In this way, I feel like I’m not being a very good fan. I can’t be a completeist with all of her appearances. Her very omnipresence makes it too difficult.
However, I still relish the occasional clip from her show now and then. Ellen is just as easy to love in small, snackable bits. It always feels like I’m falling in love with her comedy again for the first time. That’s why today’s great thing is:
127. Ellen Demonstrating The Hawaii Chair
The Hawaii chair is one of those television offer-type products. It can cost well over three hundred bucks and it looks like a fairly uncomfortable office chair. One website that is shilling a version of the product describes it as a: “MULTI SPEED ELECTRICALLY DRIVEN MASSAGE CHAIR, 3 SIZES AVAILABLE
PUT YOURSELF IN SYNC WITH NATURE’S CYCLICAL RHYTHMS”! Yes…Earth’s natural, vomit-inducing rhythms… The benefits of sitting in such a chair and allowing yourself to be jerked around in it are supposed to be in the building your core abdominal strength…you know, like Pilates for people without gym memberships.
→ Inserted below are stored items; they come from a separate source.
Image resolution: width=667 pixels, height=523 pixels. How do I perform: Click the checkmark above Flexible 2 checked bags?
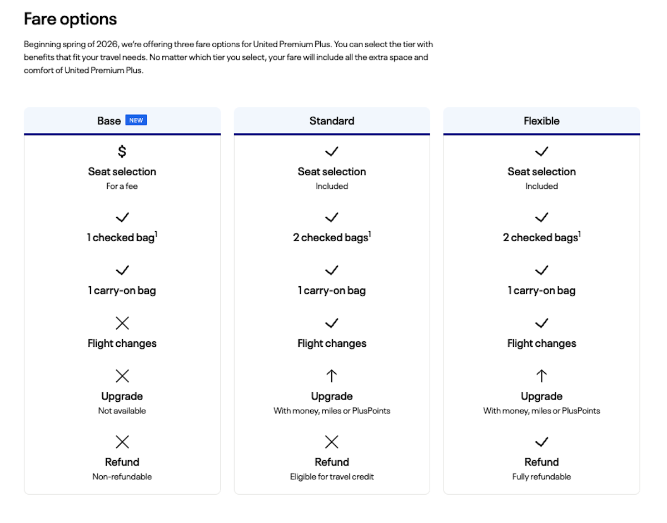pyautogui.click(x=541, y=217)
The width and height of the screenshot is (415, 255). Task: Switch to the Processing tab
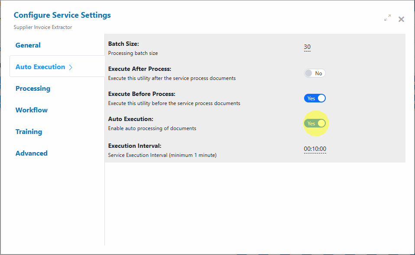33,89
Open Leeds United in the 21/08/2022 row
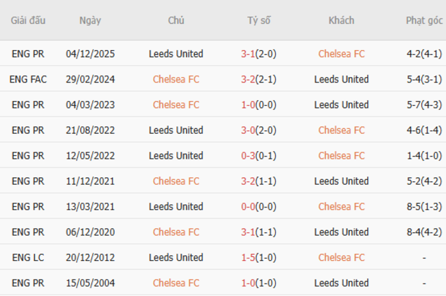 pos(176,130)
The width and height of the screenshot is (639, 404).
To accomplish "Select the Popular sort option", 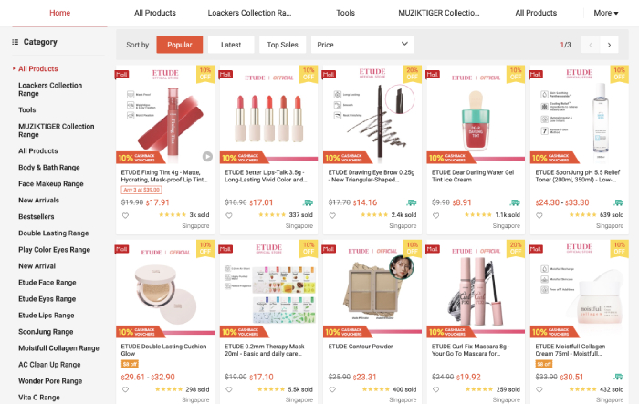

MSNBC reviews the chair here: Product Tested Though this is a serious product review about The Hawaii Chair’s perceived health benefits (or lack thereof), the video clip that is embedded is still side-splittingly funny. There’s just no way to sit on this chair, while it’s in ‘on’ mode, and maintain your dignity, it seems.
Still, nobody can point out the inanity of this product better than Ellen can in her silly, fun-loving way. Watch her and adore:
The chair has made a few subsequent appearances. (I think we can all agree that it has the necessary appeal to become a recurring prop).
Here Ellen invites some lucky audience members to enjoy the ‘workout’ during the show. Look how excited the guests are as they run down. I know it’s because they’re suddenly on teevee, but let’s just pretend that it’s all for the opportunity to use the Hawaii Chair:
Lastly, here is Ellen surprising Rob Lowe with a Hawaii Chair:
It seems that no matter who is inhabiting the Hawaii Chair, all chair-sitters just wind up with their legs to the side, being relentlessly pushed and bullied up against those rather uncomfortable looking blocky arms. NASA should use these to teach about motion sickness.
The Hawaii Chair is also sometimes known as the Hula Chair…or is that a competing brand? Honestly, I couldn’t even be bothered to check that info out…what with my midsection being all static here in my regular chair. I feel sluggish and not muscular (torsally speaking).
For extra bonus fun, here’s a parody ad for The Snuggie. Jack Douglass (who is responsible for this) has a few doozies on his YouTube page:
Oh, one last thing. About American Idol–make no mistake, Crystal Bowersox should win. I don’t watch, but I still have an opinion.